Line by line, output everything from the one that contains "Mute this chat with bell icon" through the end of the material below, exactly as written and with no pictures.
BEGIN Records provided
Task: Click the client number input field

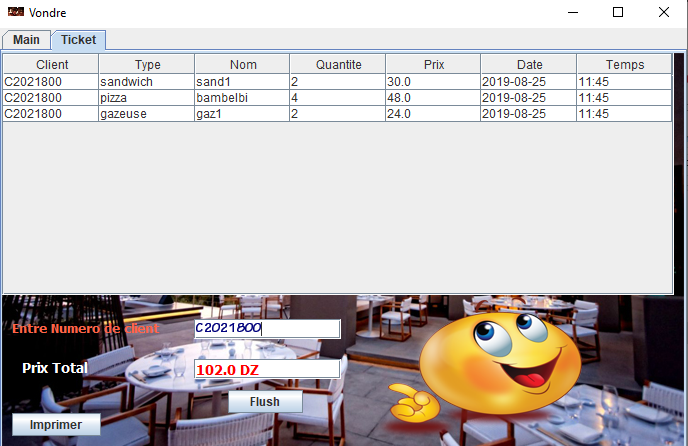Action: pyautogui.click(x=267, y=328)

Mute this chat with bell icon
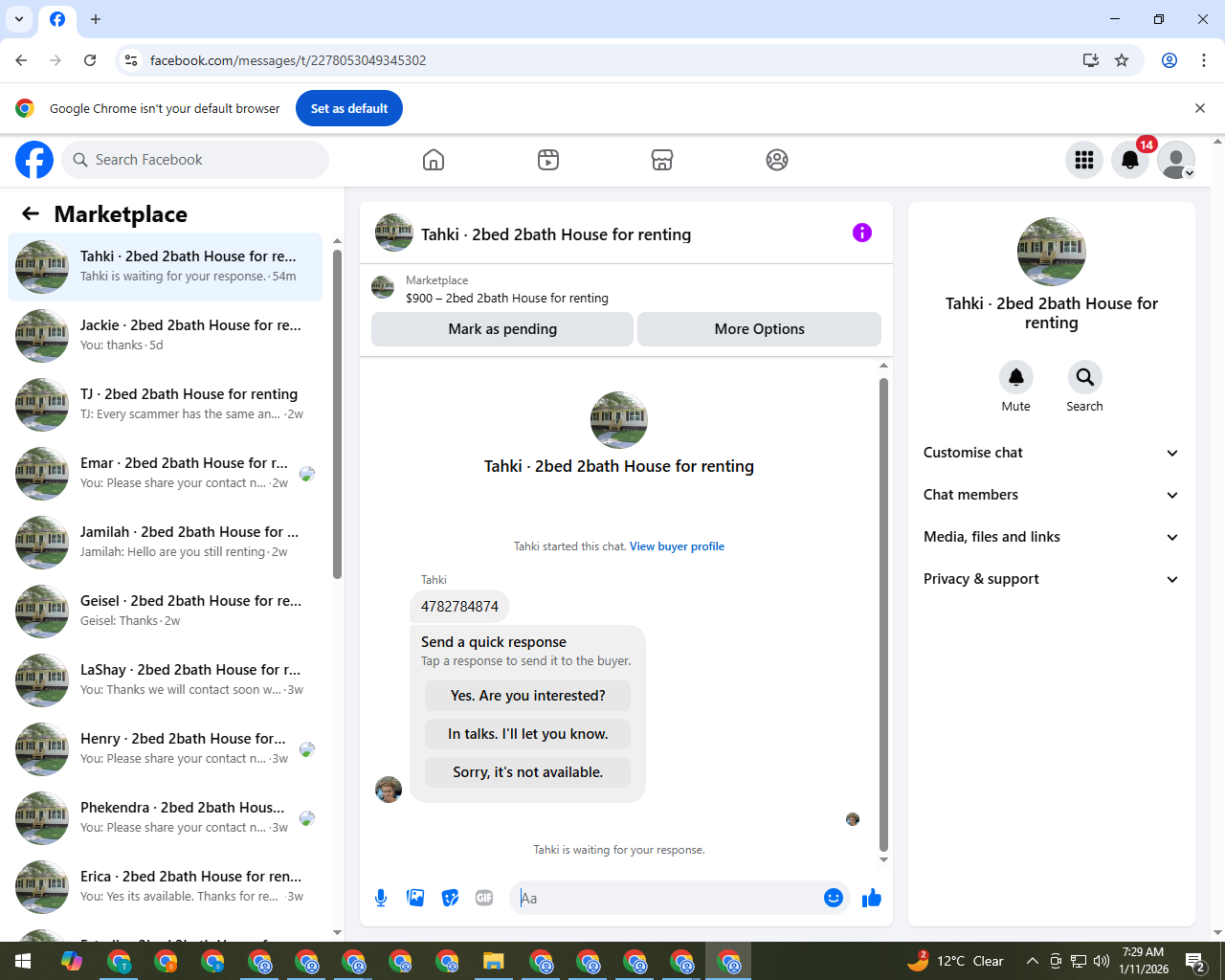click(1016, 377)
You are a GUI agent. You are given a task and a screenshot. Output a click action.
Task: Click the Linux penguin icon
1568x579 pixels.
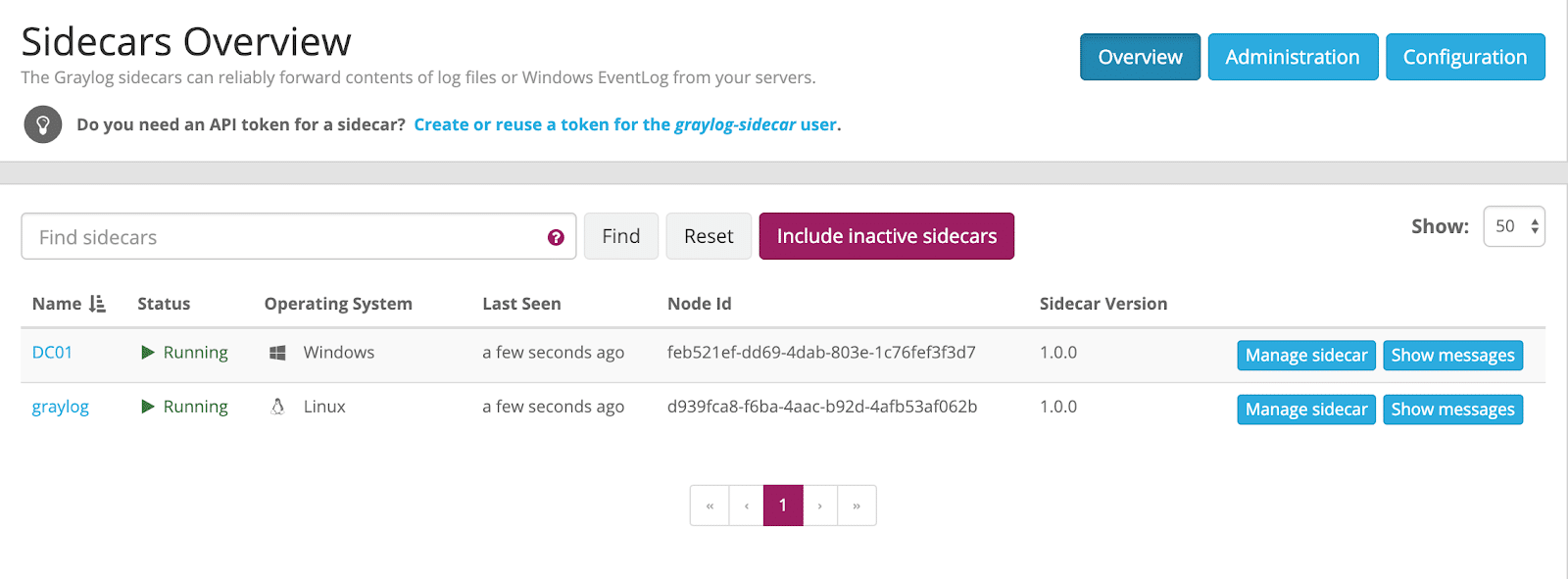(x=277, y=407)
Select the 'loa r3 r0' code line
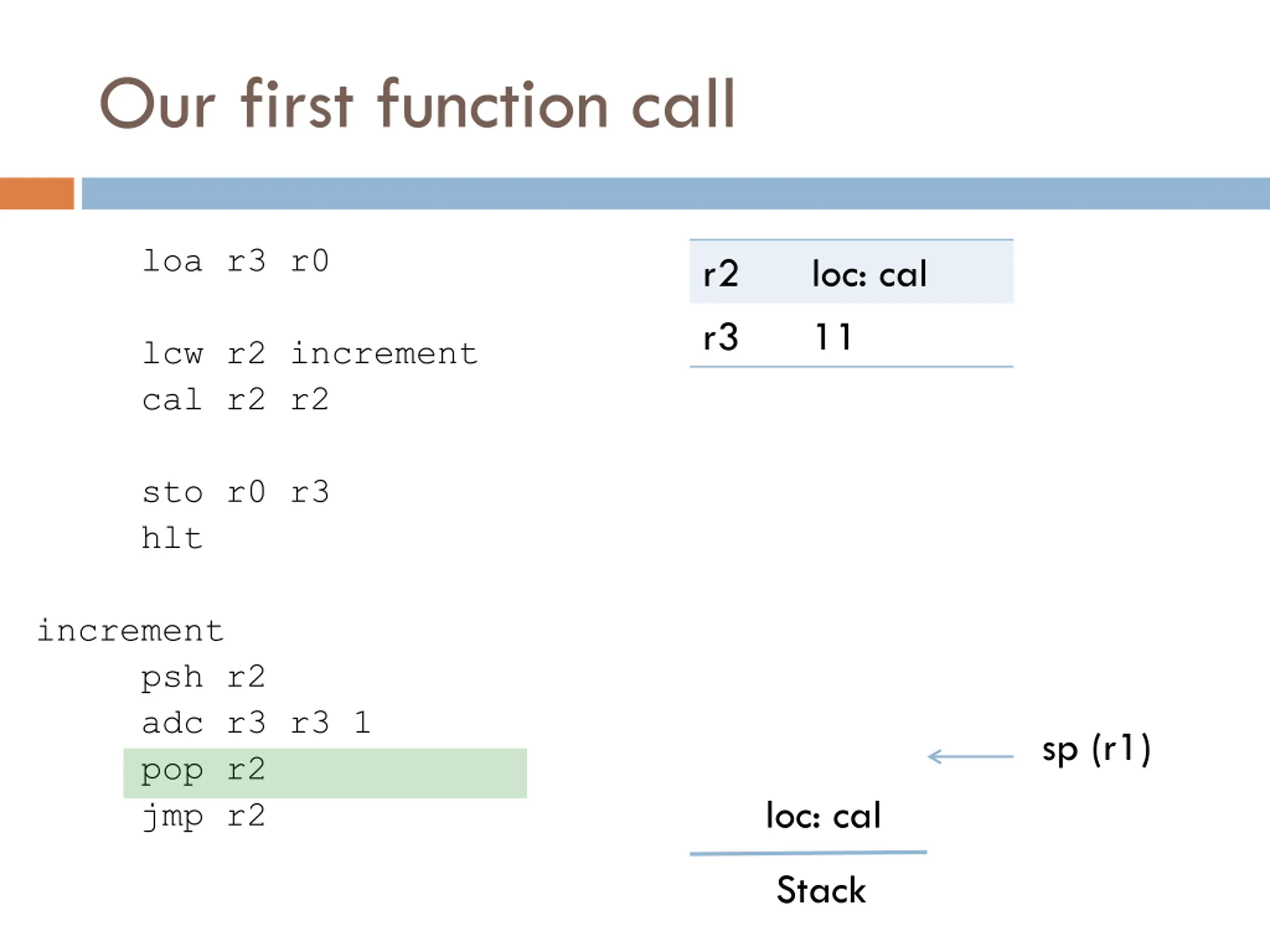The width and height of the screenshot is (1270, 952). point(236,261)
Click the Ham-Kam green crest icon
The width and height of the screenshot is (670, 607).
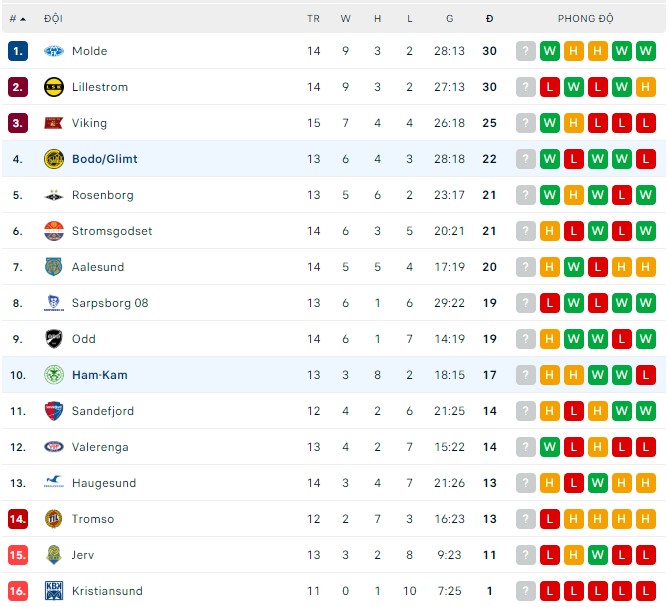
END Records provided
* _Response to the task_
Mute this chat with bell icon
click(1016, 377)
You are a GUI agent. You are given a task and a screenshot. Output a click action.
Task: Click the Linux penguin icon
1568x579 pixels.
(x=277, y=407)
Select the 'loa r3 r0' code line
The width and height of the screenshot is (1270, 952). point(236,261)
Click the Ham-Kam green crest icon
The width and height of the screenshot is (670, 607).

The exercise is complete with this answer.